Business credit cards and Credicorp products both offer revolving-style access to funds, but they are designed for different use cases. For many companies the answer is to use both — for different purposes.
What credit cards do well
A business credit card is excellent for recurring supplier purchases, travel, and expenses that fit neatly within a monthly statement cycle. Rewards programmes and purchase protection add value for frequent small transactions. Most cards offer an interest-free window if the balance is cleared in full each month.
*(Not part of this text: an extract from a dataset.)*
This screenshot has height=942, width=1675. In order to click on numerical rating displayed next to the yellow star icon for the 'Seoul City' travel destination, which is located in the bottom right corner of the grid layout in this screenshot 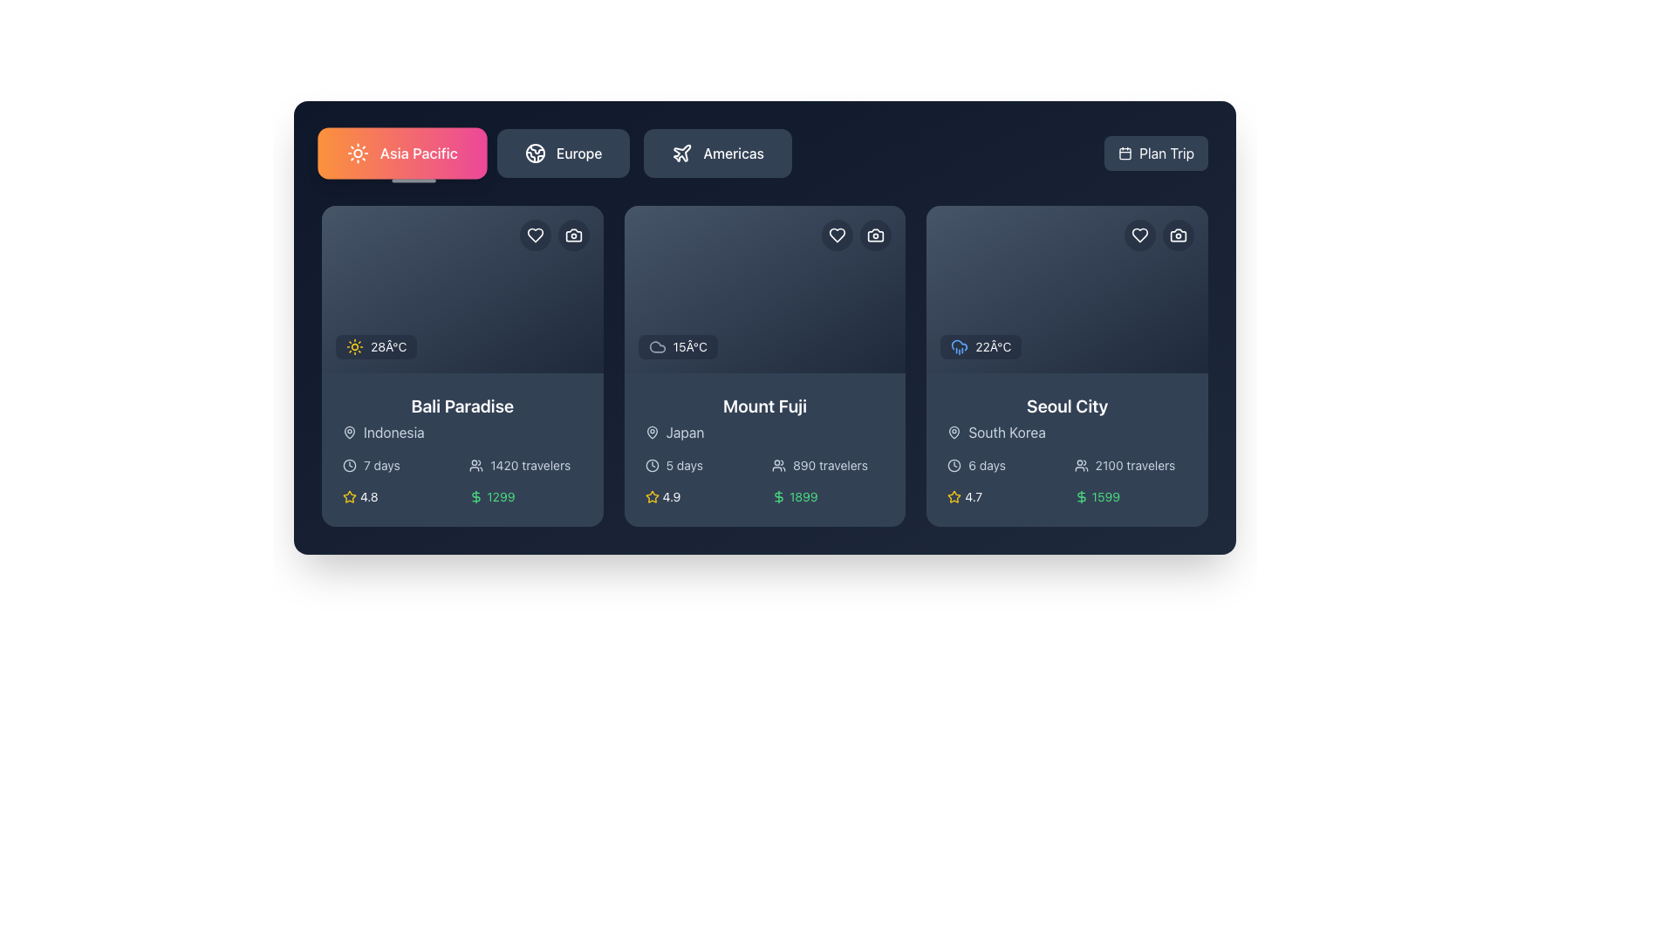, I will do `click(973, 497)`.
Where Credicorp fits instead
Credit cards typically carry low limits and high revert rates once the interest-free period lapses. They are not designed to fund a £20,000 stock order, cover a quarterly VAT bill, or bridge a large debtor gap. Credicorp's Business Loan provides a fixed lump sum for a defined short term. Credicorp Slice spreads a specific company bill — such as a supplier invoice or tax charge — over three or four weekly instalments at a flat 6% fee with no compounding interest. Neither product requires a director personal guarantee.
Director liability
Many business credit cards require a director or sole-trader personal guarantee, making the director personally liable for the company's card debt. Credicorp lends to the company directly — no personal liability for directors.
We lend only to UK limited companies and LLPs, and the loan is to the company with no director personal guarantee. As business finance outside the consumer-credit regime, it is not covered by the Financial Ombudsman Service or FSCS.